O galo e a cidade
Desde há muito tempo, quando as metrópoles eram cidades tímidas, onde sítios e fazendas desafiavam os limites urbanos, era comum ter galinheiro no quintal em meio a hortas e pomares. As cidades cresceram em ritmo acelerado reclamando para si o espaço dos campos verdes ao redor.
Extemporaneamente é inusitado constatar que, vez em quando, galinheiros podem ser vistos resistindo ao tempo e à “modernidade” urbana. Assim, surpreende os transeuntes que passam pela Avenida central, um galo anunciando o dia que começa, por traz dos muros de certa casa por ali.
Dia como sempre, como tantos outros de rotina estática, dia que impõe o desejo de novidades no já bem crescido galo...Ah sim ! dia em São Paulo.
Esquecido pelo tempo, num espaço de pouco horizonte, naquele dia, com as cristas imponentes apontadas para o céu claro, o galo cacarejou e mais uma vez anunciou a alvorada. Ao longe ouvia o ruído de Boeings e Airbus em rota de aproximação com a pista do aeroporto. Contido em um quintal cercado de quaresmeiras, amoreiras e unhas de gato, o muro alto limitava ao penoso a visão do mundo lá fora. Confinado entre prédios, o quintal resistiu ao tempo e desprezou o avassalador progresso lá fora. A cidade cresceu como a massa de pão que descansa e viu suas entranhas expandir em asfalto e concreto.

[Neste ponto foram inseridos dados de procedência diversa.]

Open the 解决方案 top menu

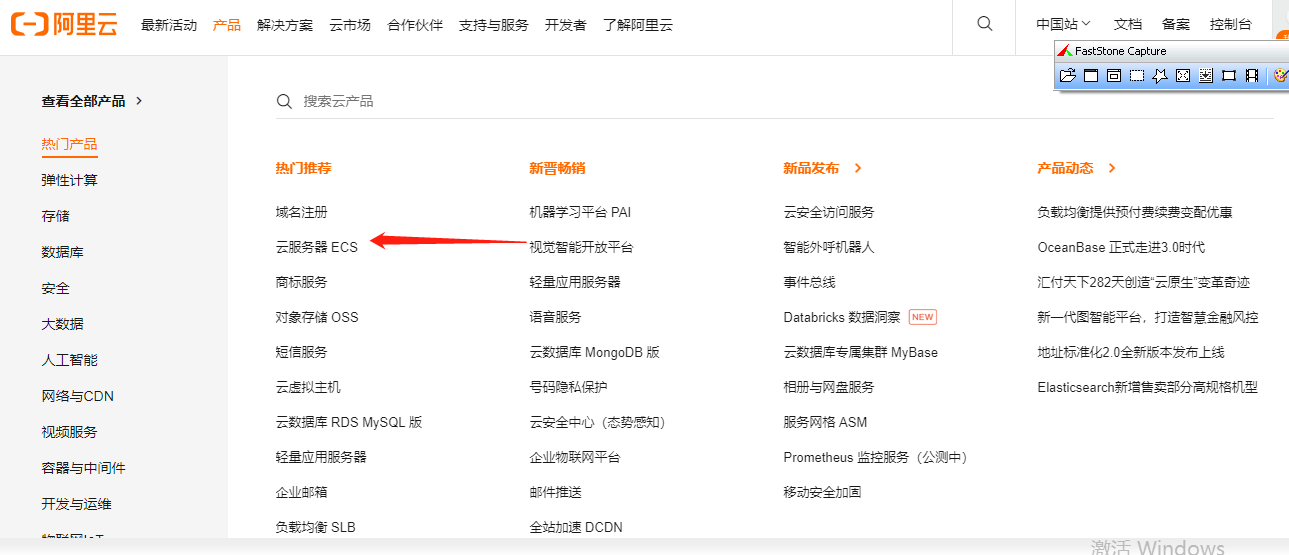[x=285, y=25]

Que dia !! Despertou com elegância espichando as plumas e se exibindo a uma platéia composta por meia dúzia de galinhas, ciscou o chão enquanto mirava o muro ao redor. Além do muro, alheio a este universo tímido, lá fora a cidade acontecia, a correria do dia a dia já ia longe quando o sol mal atingira seu primeiro quadrante. A cidade em seu ritmo frenético transforma o tempo presente em pretérito, tão rápido quanto à propagação da luz, e segue apressada em direção ao tempo a ser criado. Um “admirável mundo novo” como aquele de Aldous Huxley se impõe, sedento por novidades o novo se torna arcaico por imposição do futuro.
Do poleiro improvisado em meio a caixotes velhos, sob o pé de amora no quintal, cercado por torres modernas e envidraçadas que inundam a cidade, a cena de um galinheiro em meio à metrópole contraria a ditadura do tempo.

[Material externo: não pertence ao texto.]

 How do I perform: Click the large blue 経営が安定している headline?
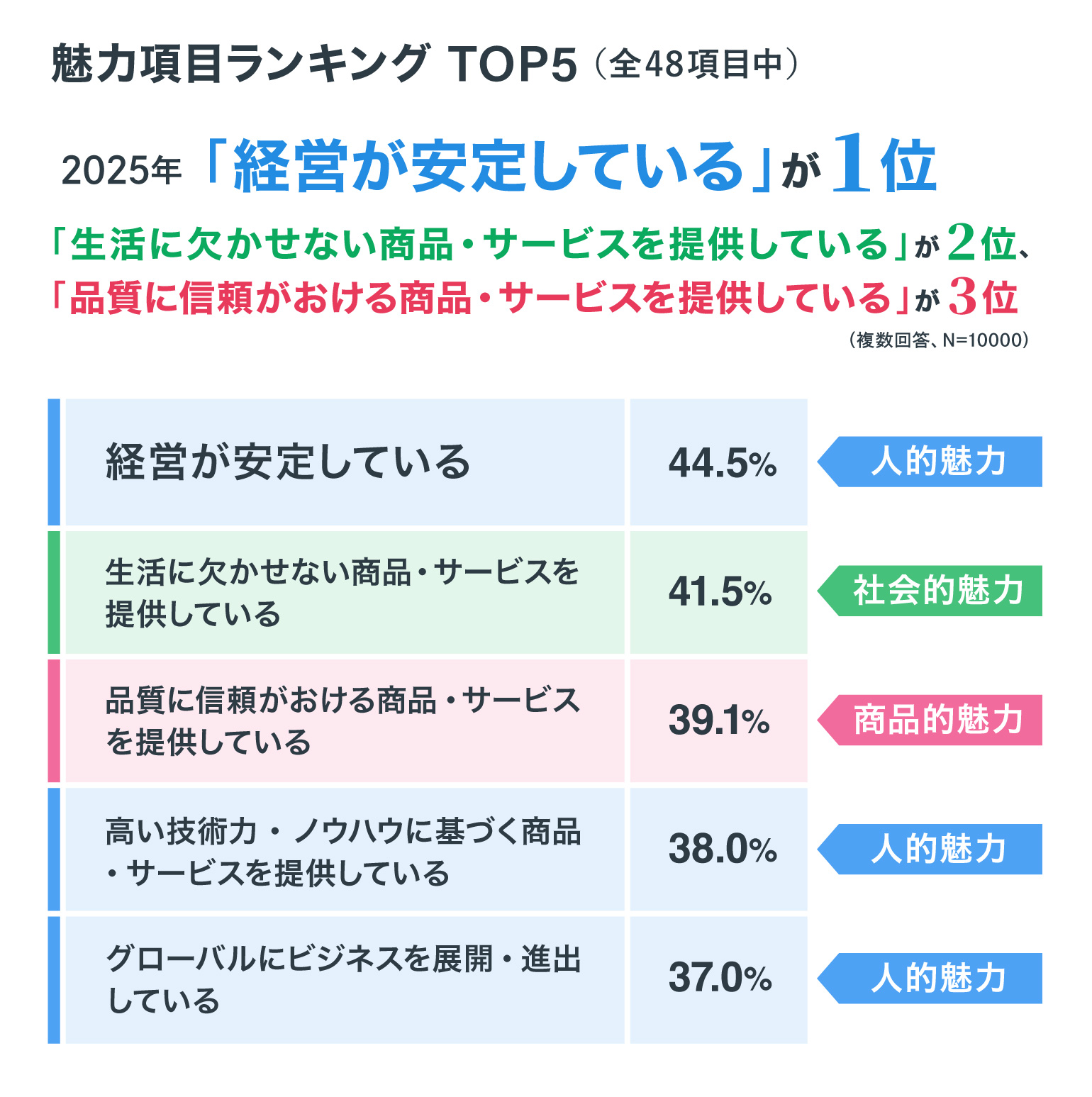coord(487,167)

Quanto ao espaço, uma grandeza sem medida, parece não ter lógica limitar o mundo a míseros metros quadrados quando o universo se revela infinito. O muro, invadido por unhas de gato, impõe ao penoso à exata dimensão do horizonte determinado pela rotina. Alem de ciscar em busca de petiscos e se exibir para as parceiras de pena, cacareja com a precisão de um relógio suíço, sempre na mesma hora e volta ao mesmo poleiro no fim do dia, a vida é limitada nesse pequeno quintal.

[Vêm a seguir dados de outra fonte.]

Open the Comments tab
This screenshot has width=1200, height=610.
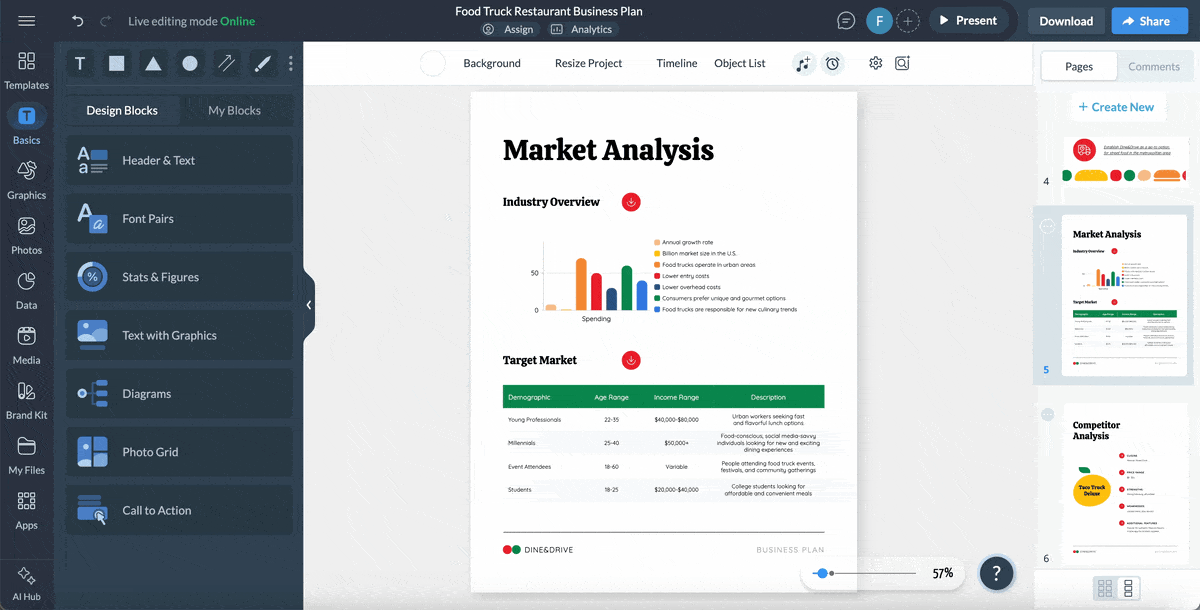coord(1154,66)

Imponente, com penas brilhantes ao sol da manhã, o galo mirou o muro e sem pestanejar ensaiou bater asas, que lhe sirva de inspiração os pássaros de prata rasgando o céu, indo e vindo de tão distante quanto é possível, em uma linha côncava que avança por sobre o horizonte. Sem aptidão para o voo, pois assim é a sua natureza, o galo pulou de galho em galho até alcançar o alto do muro, de lá se espantou com a ácida paisagem que se revelara lá fora. Ir em diante ou retroceder, eis a questão!